Problem requirements: Transcribe exactly the lines from the one containing "Our Location (1743, 30)" through the end of the entries, including both the first and the last, and nothing else.

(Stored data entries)
+-------+
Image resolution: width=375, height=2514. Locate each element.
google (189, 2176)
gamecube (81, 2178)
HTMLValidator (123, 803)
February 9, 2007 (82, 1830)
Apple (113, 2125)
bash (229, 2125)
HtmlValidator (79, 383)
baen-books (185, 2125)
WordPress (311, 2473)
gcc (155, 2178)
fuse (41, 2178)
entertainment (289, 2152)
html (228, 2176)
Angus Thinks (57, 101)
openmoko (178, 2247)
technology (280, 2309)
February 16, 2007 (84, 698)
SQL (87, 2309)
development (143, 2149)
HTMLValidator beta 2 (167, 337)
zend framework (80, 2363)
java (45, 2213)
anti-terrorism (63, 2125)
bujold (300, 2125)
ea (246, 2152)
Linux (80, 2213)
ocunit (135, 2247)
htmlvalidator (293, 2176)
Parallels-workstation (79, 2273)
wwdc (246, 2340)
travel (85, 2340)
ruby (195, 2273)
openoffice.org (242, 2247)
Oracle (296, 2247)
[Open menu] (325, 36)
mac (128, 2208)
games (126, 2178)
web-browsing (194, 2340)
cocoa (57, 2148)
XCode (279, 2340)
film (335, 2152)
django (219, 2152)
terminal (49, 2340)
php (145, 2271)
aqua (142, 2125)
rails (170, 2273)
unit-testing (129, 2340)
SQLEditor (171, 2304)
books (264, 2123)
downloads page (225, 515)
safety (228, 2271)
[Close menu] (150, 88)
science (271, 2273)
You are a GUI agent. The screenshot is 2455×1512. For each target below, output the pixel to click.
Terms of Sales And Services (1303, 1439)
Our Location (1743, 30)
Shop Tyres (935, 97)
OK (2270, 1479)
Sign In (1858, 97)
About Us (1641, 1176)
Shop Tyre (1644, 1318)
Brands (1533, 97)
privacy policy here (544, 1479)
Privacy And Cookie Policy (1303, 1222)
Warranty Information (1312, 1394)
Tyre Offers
+-------+
Answer below:
Our Location (1743, 30)
Shop Tyres (935, 97)
OK (2270, 1479)
Sign In (1858, 97)
About Us (1641, 1176)
Shop Tyre (1644, 1318)
Brands (1533, 97)
privacy policy here (544, 1479)
Privacy And Cookie Policy (1303, 1222)
Warranty Information (1312, 1394)
Tyre Offers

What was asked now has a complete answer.